----- DATASET ROWS
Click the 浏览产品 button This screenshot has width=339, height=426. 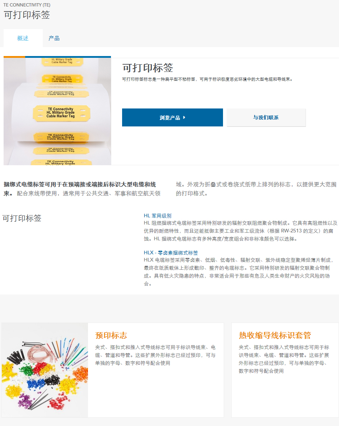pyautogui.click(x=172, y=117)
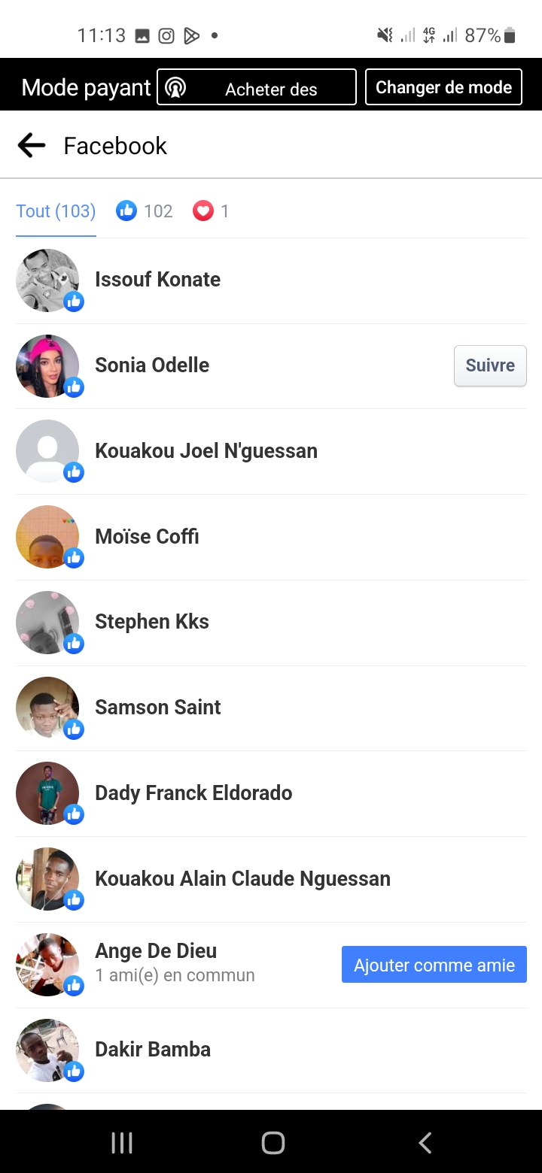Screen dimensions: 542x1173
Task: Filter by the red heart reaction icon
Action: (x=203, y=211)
----------
----- DATASET ROWS
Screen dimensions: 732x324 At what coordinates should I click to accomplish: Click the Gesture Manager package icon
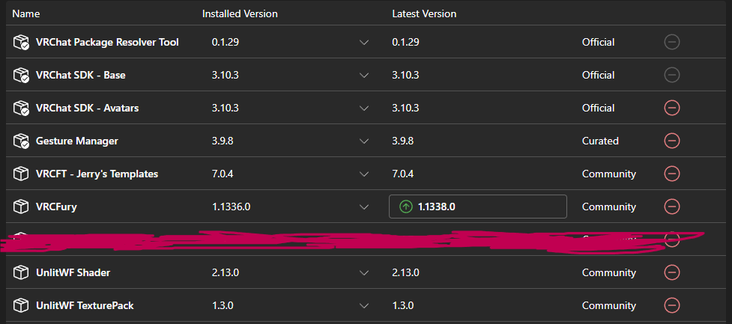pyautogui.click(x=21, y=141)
----------
### WHAT THE TASK REQUIRES
Rewrite the data from the line with "Screen dimensions: 732x324" up to and including the line with "pyautogui.click(x=21, y=141)", putting "app icon" in place of "package icon" and keeping everything else the same. Give only those lines, and leave the pictures out.

### RESULT FOR THIS TASK
Screen dimensions: 732x324 At what coordinates should I click to accomplish: Click the Gesture Manager app icon
pyautogui.click(x=21, y=141)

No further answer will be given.